▶ [Exercices à faire]:
#1 Réécrivez le passage de l'extrait choisi allant de « Si l'expérience peut » jusqu'à « cas, perturbé l'apprentissage. » inclus, en remplaçant « conflit spatial » par « conflit de position ».
#2 Présentez sous forme de liste le paragraphe de l'extrait choisi qui commence par « L'étude comportementale : Dans une première phase », en gardant ses faits principaux.

L'étude comportementale : Dans une première phase d'apprentissage, 83 participants adultes devaient appuyer sur le bouton gauche d'une manette de jeu lorsqu'ils voyaient une forme bleue ou sur le bouton droit de la manette lorsqu'ils voyaient une forme jaune. 4 formes au total, nommées A, B, C et D pouvaient apparaître à n'importe quel endroit de l'écran. Chaque forme avait sa probabilité de récompense (d'1 point) lorsque les participants appuyaient sur le bon bouton. A était systématiquement récompensé, D rarement récompensé, B et C une fois sur 2. Cependant B n'était jamais récompensé lorsqu'il apparaissait du côté opposé à la touche et C n'était récompensé que lorsqu'il apparaissait du côté opposé à la touche (c'est-à -dire en situation de conflit spatial).
Après cette phase d'apprentissage, les participants devaient observer des paires de formes et choisir la plus gratifiante.
Si l'expérience peut sembler un peu complexe, les résultats sont clairs :
· Tous les participants ont appris et compris
- qu' A était « gratifiant »,
- Que D ne l'était pas.
· Chaque participant a géré, « à sa manière », son apprentissage de B et C :
- Pour les participants plus sensibles à la récompense, le conflit spatial réduit la valeur de la récompense, conduisant à une préférence pour B vs C.
- Pour les participants plus sensibles à la punition –et donc qui cherchent à l'éviter-, le conflit spatial a favorisé cet aspect, conduisant à un évitement de B et donc une préférence pour C.
En fin de compte, le facteur conflit a, dans tous les cas, perturbé l'apprentissage.
L'étude cérébrale : Durant l'expérience, des capteurs EEG ont suivi l'activation d'une zone du cerveau, le cortex cingulaire, impliquée dans l'évaluation de l'effort, de la difficulté et du conflit dans l'action. Les chercheurs montrent, à partir de la mesure de la fréquence des différents types d'ondes cérébrales au cours des différentes phases de l'expérience que le conflit a pour conséquence à la fois de diminuer la valeur de la récompense et l'aversion pour la punition.
L'étude génétique montre que les participants porteurs de certaines variantes du gène DARPP-32 sont plus sensibles à l'apprentissage par la récompense, alors qu'avec d'autres variantes sont plus sensibles à l'apprentissage par évitement de la punition, suggérant que l'expression de ce gène affecte la fonction de la dopamine dans les circuits de la récompense et de la punition situés dans le striatum.
Ce génotypage s'avère en ligne avec le comportement des participants durant l'expérience.

▶ [Données à analyser]:
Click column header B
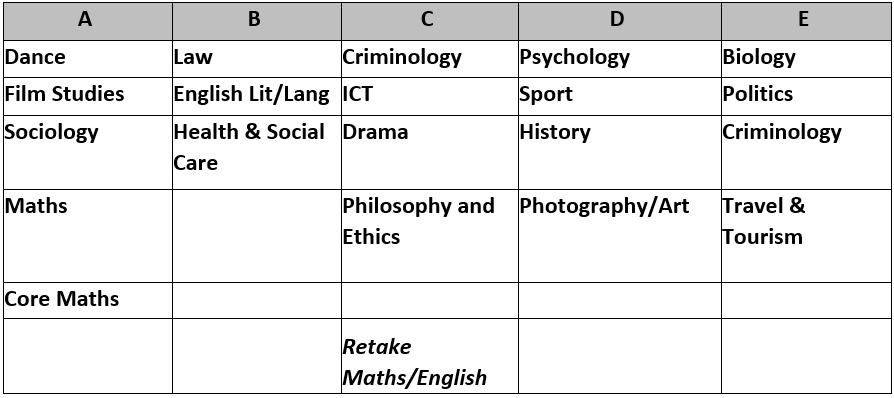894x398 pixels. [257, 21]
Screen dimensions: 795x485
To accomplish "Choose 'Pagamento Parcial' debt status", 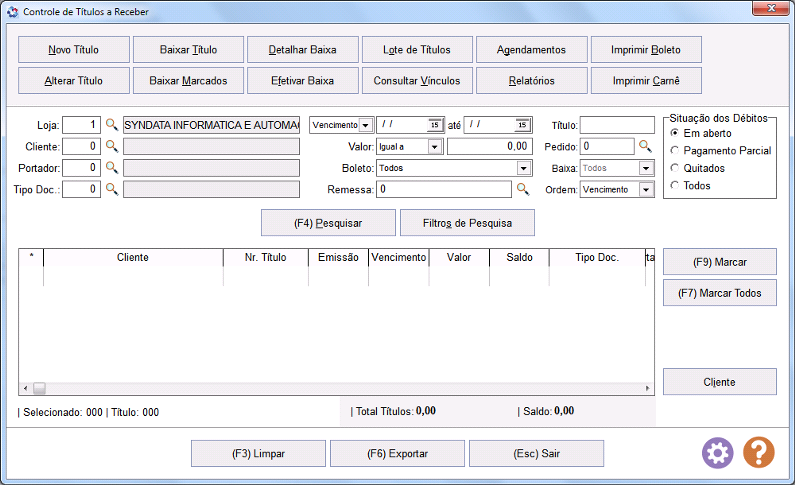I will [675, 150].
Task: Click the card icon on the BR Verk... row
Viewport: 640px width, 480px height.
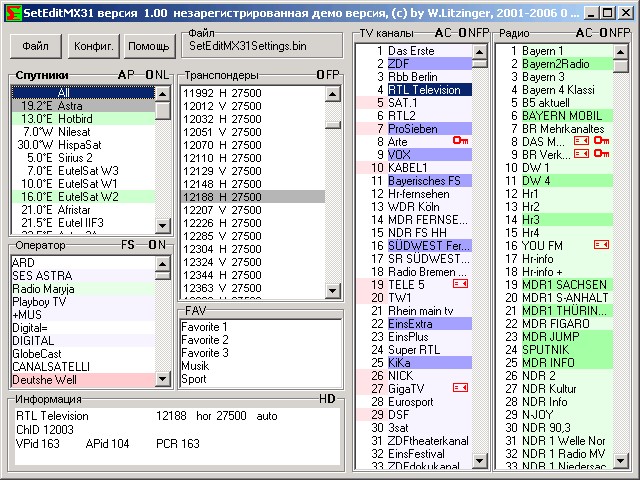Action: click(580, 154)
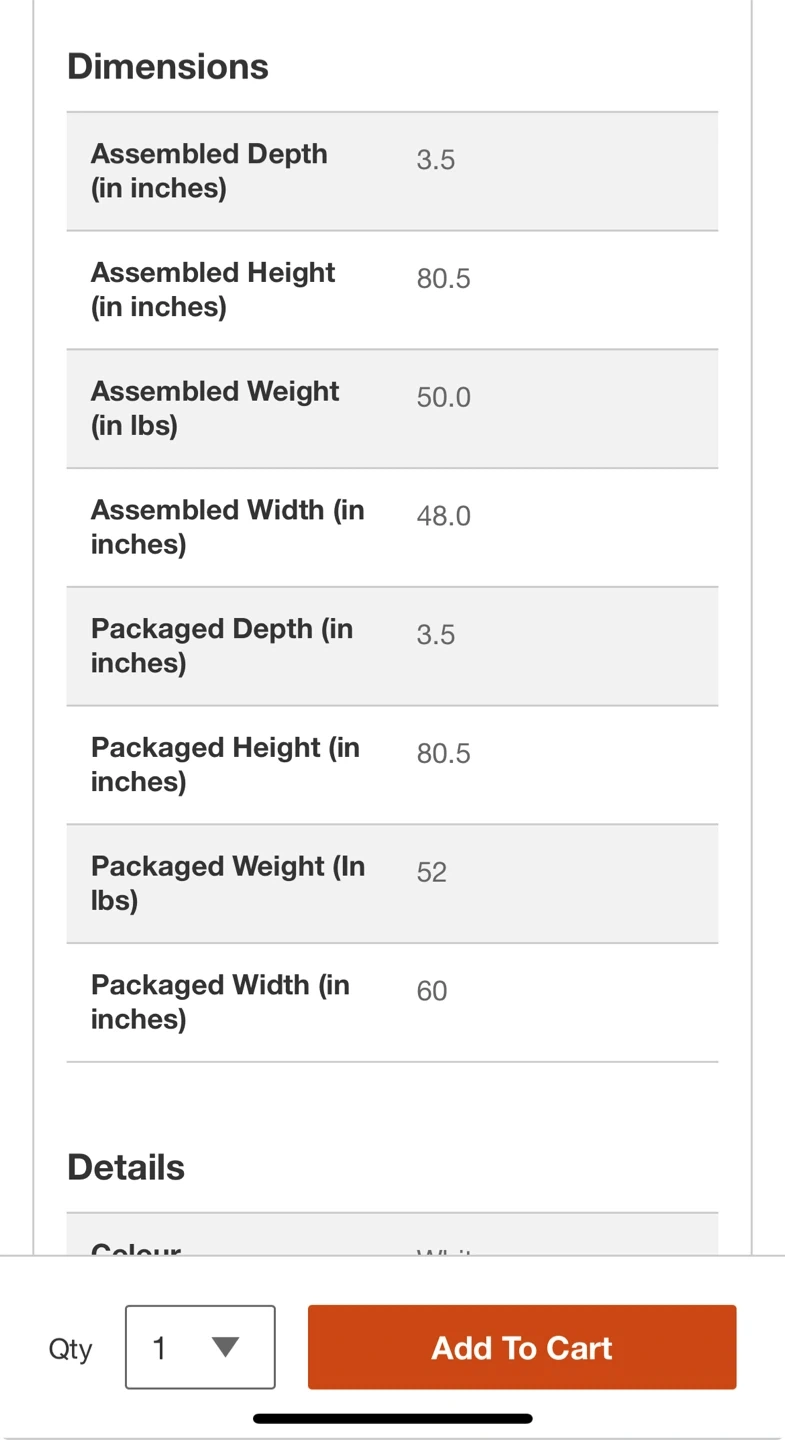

▶ [Résultats]:
#1
Si l'expérience peut sembler un peu complexe, les résultats sont clairs :
· Tous les participants ont appris et compris
- qu' A était « gratifiant »,
- Que D ne l'était pas.
· Chaque participant a géré, « à sa manière », son apprentissage de B et C :
- Pour les participants plus sensibles à la récompense, le conflit de position réduit la valeur de la récompense, conduisant à une préférence pour B vs C.
- Pour les participants plus sensibles à la punition –et donc qui cherchent à l'éviter-, le conflit de position a favorisé cet aspect, conduisant à un évitement de B et donc une préférence pour C.
En fin de compte, le facteur conflit a, dans tous les cas, perturbé l'apprentissage.

#2
- Première phase d'apprentissage avec 83 participants adultes.
- Bouton gauche de la manette pour une forme bleue, bouton droit pour une forme jaune.
- Quatre formes (A, B, C et D) pouvant apparaître à n'importe quel endroit de l'écran.
- Chaque forme a sa probabilité de récompense (1 point) quand le bon bouton est pressé.
- A toujours récompensé, D rarement, B et C une fois sur deux.
- B jamais récompensé du côté opposé à la touche, C récompensé seulement de ce côté (conflit spatial).